Popularité : Manuel Valls et Marine Le Pen victimes collatérales de l’affaire Dieudonné ?

Réalisée après l’interdiction du spectacle Le Mur et les révélations concernant la liaison supposée de François Hollande avec Julie Gayet, la nouvelle édition du Baromètre de l’action politique Ipsos Le Point fait état d’un président de la République toujours largement impopulaire. Manuel Valls et Marine Le Pen apparaissent quant à eux comme les victimes collatérales de l’affaire Dieudonné, tout au moins à court terme.
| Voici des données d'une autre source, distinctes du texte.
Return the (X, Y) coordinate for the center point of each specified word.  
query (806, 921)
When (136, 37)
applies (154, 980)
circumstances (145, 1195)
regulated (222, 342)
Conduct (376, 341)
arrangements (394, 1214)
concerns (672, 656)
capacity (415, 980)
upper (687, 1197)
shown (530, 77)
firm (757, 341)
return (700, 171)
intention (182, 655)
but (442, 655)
Malgré une actualité présidentielle riche (vœux présidentiels, affaires « Dieudonné » et « Julie Gayet ») la cote de popularité de François Hollande n’évolue pas : avec 24% de jugements favorables (+1 point) et 74% d’avis critiques à l’égard de son action (inchangé), le président de la République reste largement impopulaire. Soutenu par seulement 58% des sympathisants socialistes (stable), François Hollande peine surtout à convaincre la gauche non socialiste : seulement 26% des proches du Front de Gauche et 24% des sympathisants écologistes (-1 point à chaque fois par rapport au mois dernier) ont une bonne opinion de son action, soit environ le même score que celui mesuré pour l’ensemble des Français.     

Jean-Marc Ayrault progresse quant à lui légèrement : 26% des Français (+3 points, +5 points en deux mois) jugent aujourd’hui favorablement son action, contre environ deux tiers (68%) qui expriment leur insatisfaction.    
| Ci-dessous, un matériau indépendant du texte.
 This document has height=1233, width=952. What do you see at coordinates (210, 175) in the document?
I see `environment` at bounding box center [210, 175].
Parmi les plus fortes évolutions du mois, on notera les baisses enregistrées pour Manuel Valls et Marine Le Pen, tous deux victimes collatérales de l’affaire Dieudonné. En première ligne sur ce dossier, le ministre de l’Intérieur perd 6 points par rapport au mois dernier, à 53% de bonnes opinions. C’est auprès des plus fragiles (les faibles revenus, 34%, -19 points) et des moins politisés (les proches d’aucun parti, 29%, -17 points) que l’on observe les plus fortes baisses. Une partie des Français semble ainsi se montrer critique, moins sur le fond de l’intervention de Manuel Valls que sur l’importance accordée à cette affaire jugée par certains « mineure » par rapport aux difficultés que traverse aujourd’hui la France. Signalons néanmoins que le ministre de l’Intérieur reste la personnalité politique préférée des Français, devant Alain Juppé (2ème avec 52% d’opinions positives, +3 points) et Bertrand Delanoë (3ème, 50%, +1 point) et qu’il pourrait même, à moyen terme, capitaliser sur la fermeté et l’efficacité dont il a fait preuve.  
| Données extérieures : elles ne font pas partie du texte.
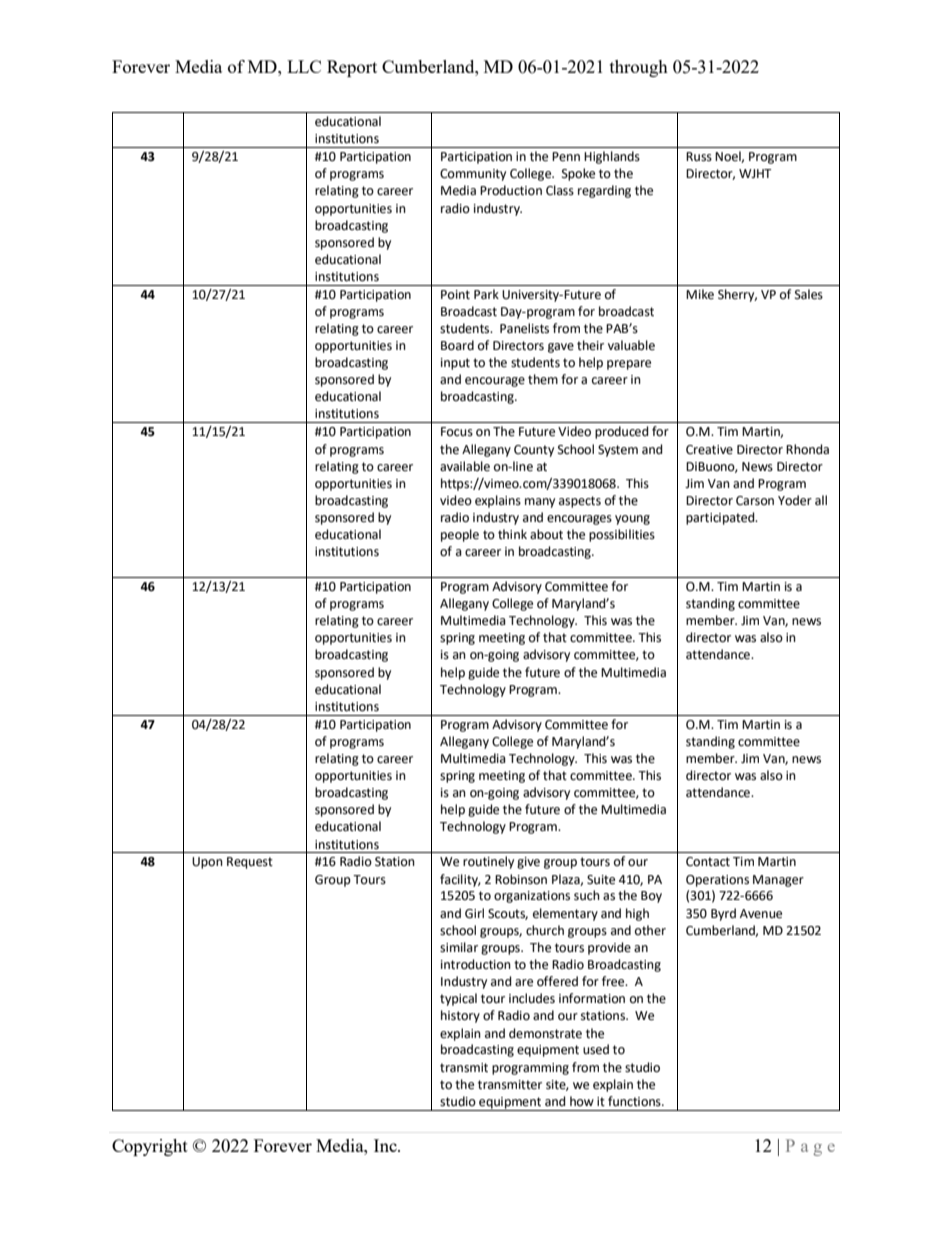 This screenshot has width=952, height=1233. Describe the element at coordinates (455, 295) in the screenshot. I see `Point` at that location.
Autre forte baisse de la première vague de l’année, Marine Le Pen perd 4 points et recule de la 19ème à la 29ème place du classement général. Avec 29% de jugements favorables, elle enregistre son plus faible score depuis l’arrivée de François Hollande à l’Elysée. La présidente du Front national peine actuellement à faire entendre sa différence vis-à-vis de ce qu’elle appelle « l’UMPS » sur les sujets qui font aujourd’hui l’actualité : tout comme l’ensemble de la classe politique, elle condamne les propos de Dieudonné (même si elle a critiqué l’interdiction du spectacle), elle souligne l’importance de préserver la vie privée des personnalités politiques, elle se démarque des dérapages de certains représentants locaux du FN. Cette difficulté à symboliser l’antisystème dans le cadre de sa stratégie de dédiabolisation se traduit également par un soutien moins massif de la part des sympathisants FN : 48% d’entre eux portent désormais un jugement très favorable sur Marine Le Pen, contre 61% il y a seulement deux mois.    

Dans une vague orientée globalement à la hausse (27 personnalités sur 38 voient leur cote de popularité augmenter), on relèvera surtout les progressions mesurées pour François Fillon, Jean-Louis Borloo et Anne Hidalgo. Après la baisse observée en décembre, l’ancien Premier ministre gagne ce mois-ci 6 points auprès des Français à 41% de bonne image et 9 points chez les proches de son parti (73%), retrouvant ainsi la troisième place du palmarès établi par les sympathisants UMP, derrière Nicolas Sarkozy (82%, -3 points) et Christine Lagarde (75%, -3 points) et très loin devant Jean-François Copé (53%, +2 points). La tendance est la même pour Jean-Louis Borloo qui progresse de 5 points (46%) et regagne le terrain perdu en fin d’année. Enfin, à deux mois des municipales, Anne Hidalgo passe pour la première fois devant sa rivale à Paris Nathalie Kosciusko-Morizet dans le classement général, malgré son déficit de notoriété. En hausse de 6 points, la candidate socialiste obtient 31% de jugements favorables, contre 26% de mauvaises opinions, alors que sa principale adversaire recueille 30% d’opinions positives (+2 points) et 46% de jugements critiques.